Data shown >>

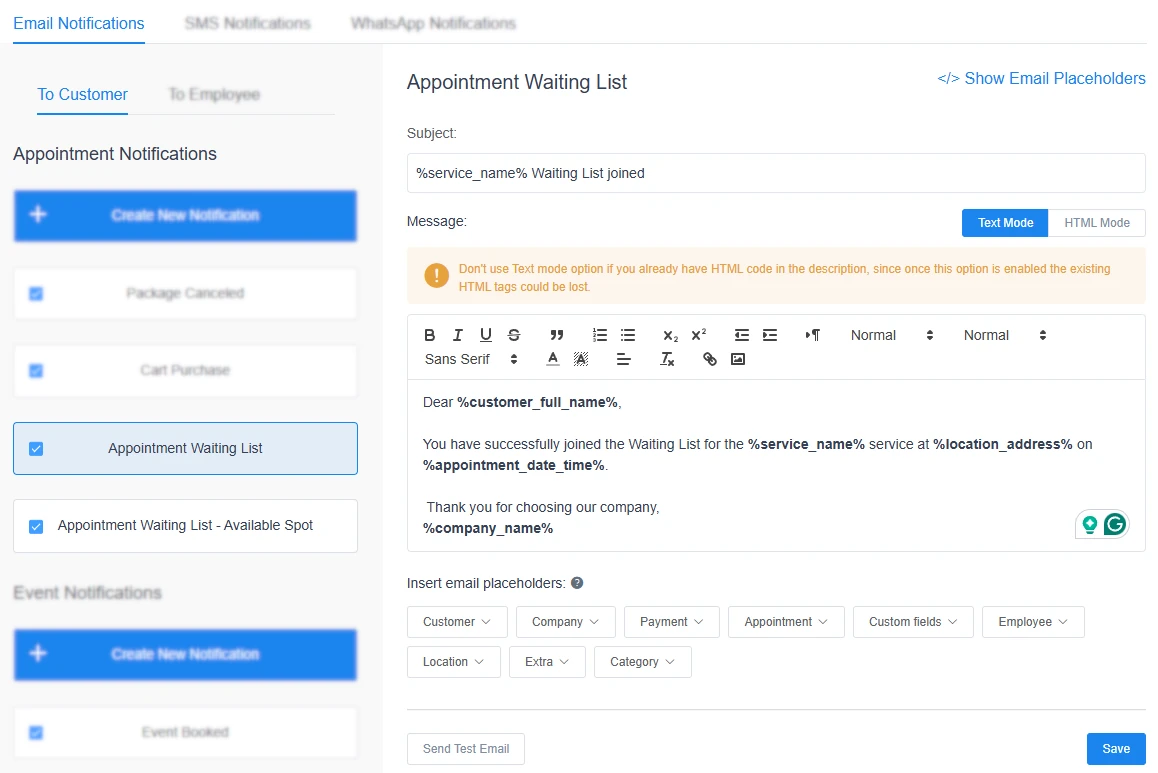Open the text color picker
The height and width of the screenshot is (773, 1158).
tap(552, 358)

---

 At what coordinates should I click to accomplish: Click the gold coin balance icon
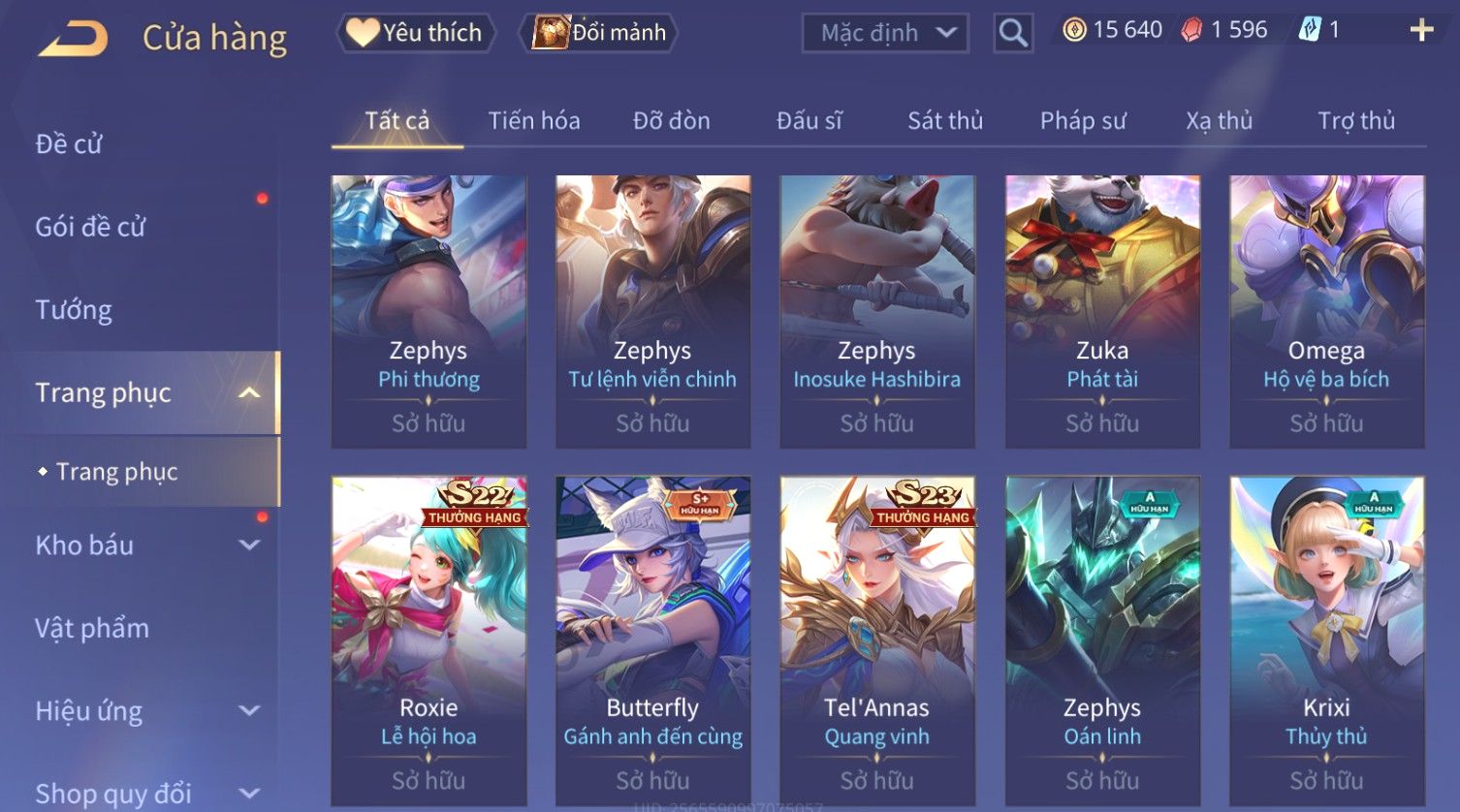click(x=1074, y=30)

Task directions >> Rewrite the records above between the lines holding "At what coordinates" and "click(x=1074, y=30)", inclusive, putting "silver coin" in place of "gold coin" and keeping everything else the same. Leave the pictures out of your answer.

Correct output >>
 At what coordinates should I click to accomplish: Click the silver coin balance icon
click(x=1074, y=30)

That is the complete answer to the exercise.